Scott Tucker and Theodore Thorpe III, Sacred Music in the Western Classical and African-American Traditions
May 1
1:30 PM
In-Person at OLLI

Theodore Thorpe III is a dynamic force in Washington’s music community—conductor, vocalist, pianist, organist, composer, arranger, and choral master. He has appeared as artistic director, conductor, and soloist at venues such as the Carnegie Hall and the John F. Kennedy Center for the Performing Arts. He serves as music director at Alfred Street Baptist Church, an artistic director for Washington Performing Arts, and director of choral activities at Alexandria City High School, where his ensembles earn top ratings and national recognition. A Yamaha “40 Under 40” music educator (2023), Thorpe is celebrated for inspiring students and leading performances for nationally televised events and historic occasions.
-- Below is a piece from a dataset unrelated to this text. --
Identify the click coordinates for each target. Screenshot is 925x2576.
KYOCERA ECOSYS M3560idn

Scott Tucker is an accomplished choral conductor known for preparing choruses for leading orchestras and conductors worldwide. As Artistic Director of the Choral Arts Society of Washington (2012–2022), he led more than two dozen collaborations with the National Symphony Orchestra at the John F. Kennedy Center for the Performing Arts, earning critical acclaim, including for Britten’s War Requiem. He has also prepared choruses for appearances with the Los Angeles Philharmonic, Philadelphia Orchestra, Baltimore Symphony Orchestra, and the Jazz at Lincoln Center Orchestra. Tucker conducts a broad repertoire spanning major choral masterworks and distinctive contemporary pieces.
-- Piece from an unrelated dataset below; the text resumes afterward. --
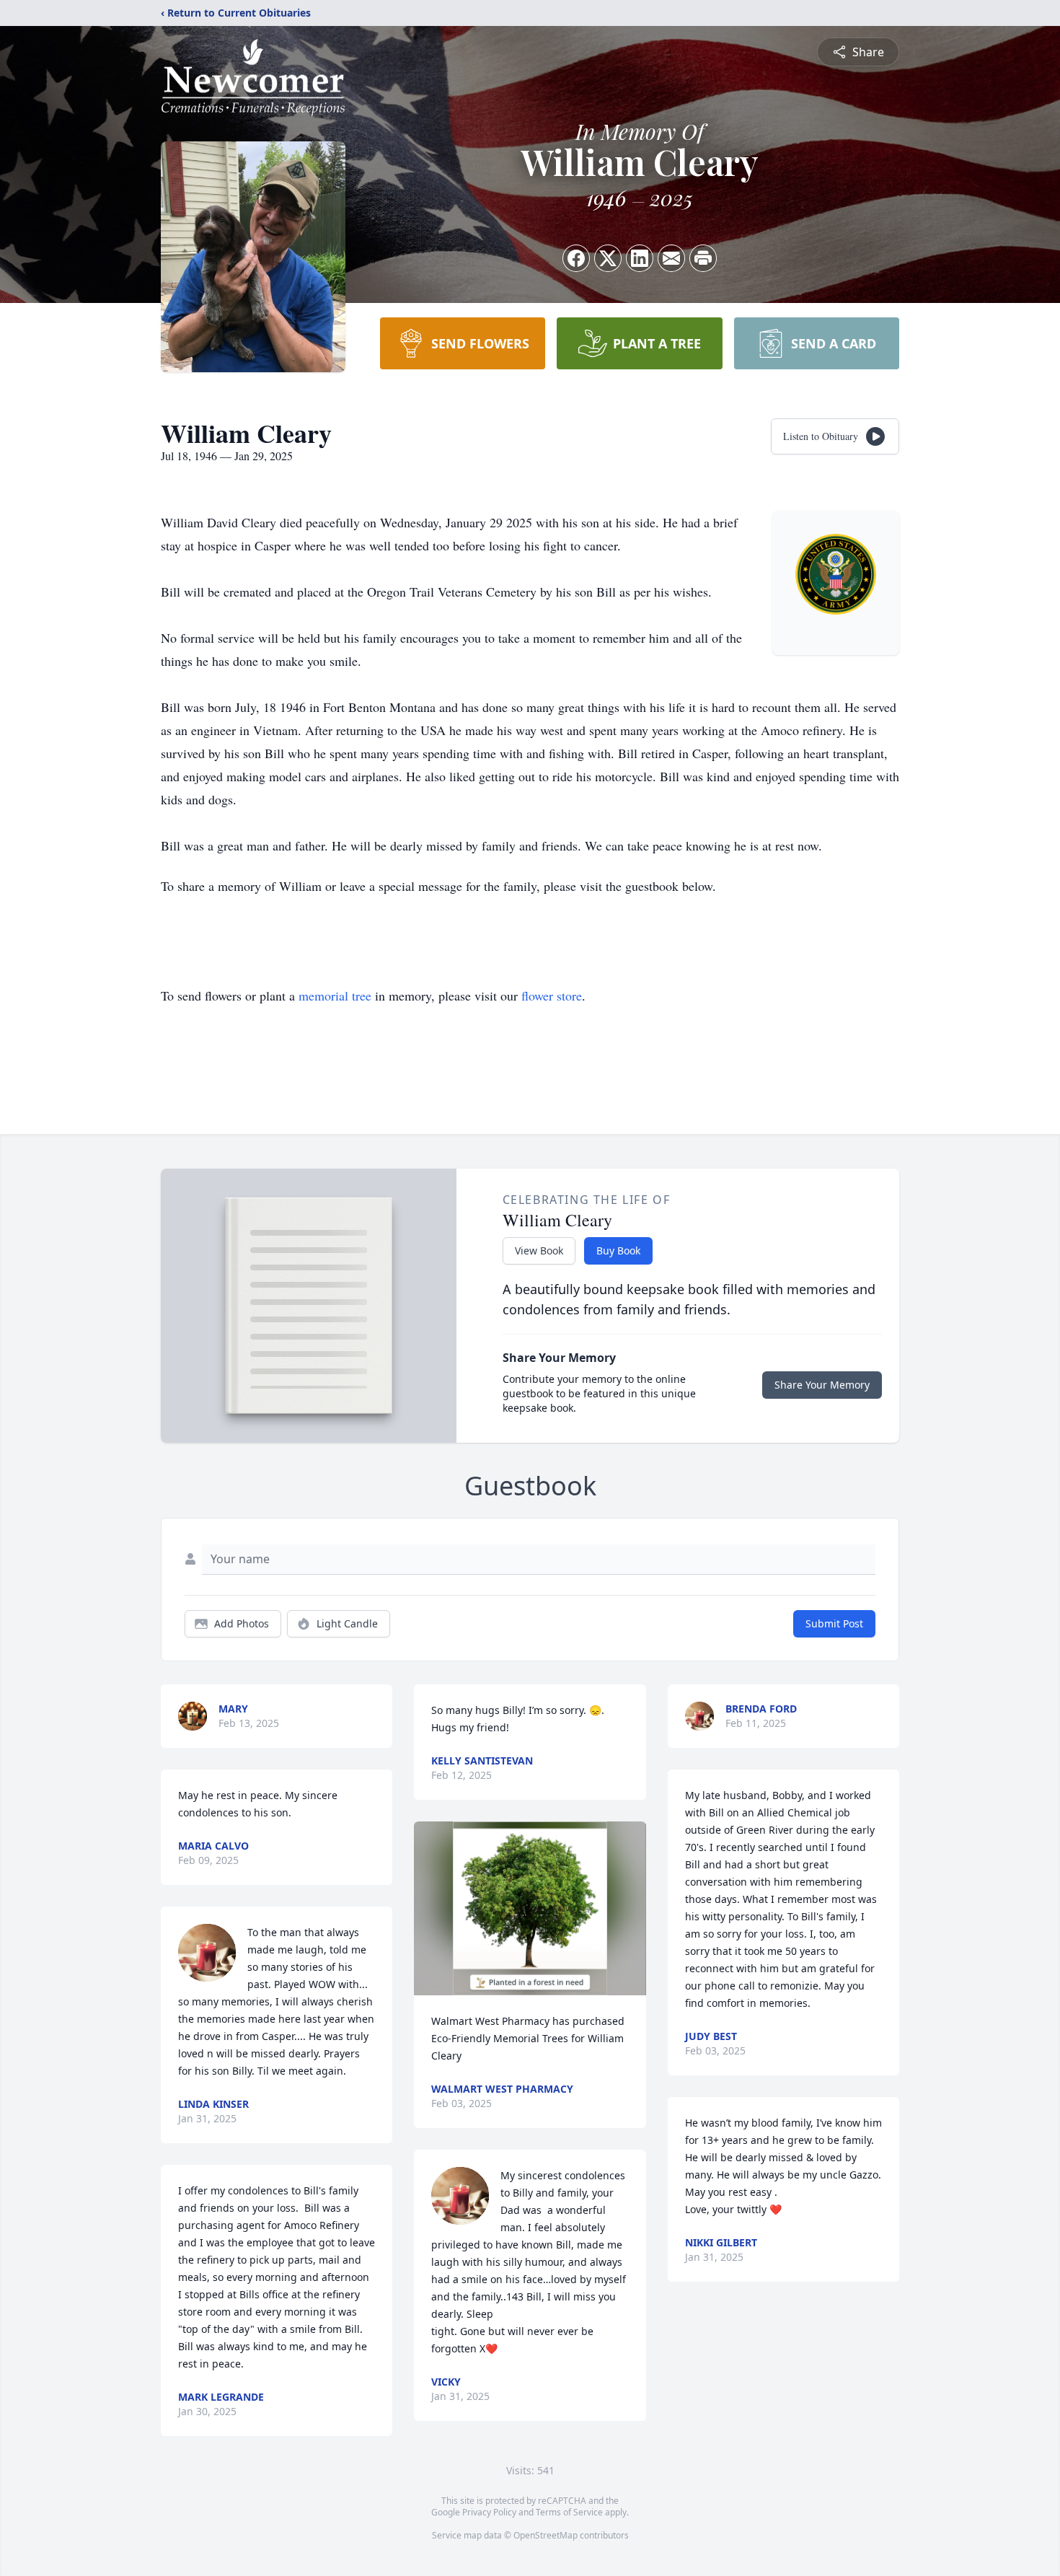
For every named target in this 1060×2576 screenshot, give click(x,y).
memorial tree (335, 995)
Marian Flaxman, Food as Medicine—the Microbiome and How it Impacts All Aspects of Our Well-Being
May 8
1:30 PM
In-Person at OLLI

Marian Flaxman is the Communications and Advocacy Lead and host of Conversations from the Precision Nutrition Kitchen at the Cornell Joan Klein Jacobs Center for Precision Nutrition and Health. Inspired by her childhood experience with obesity and her daughter’s severe food allergies, she has dedicated nearly two decades to advancing nutrition and health policy. After a decade in natural food industry management, she studied public health at American University and earned an MS in Biomedical Science Policy and Advocacy from Georgetown University School of Medicine, focusing on the gut microbiome and chronic disease prevention. She continues her work in Washington, DC, championing microbiome science and “food as medicine” policy, inspired daily by her three daughters.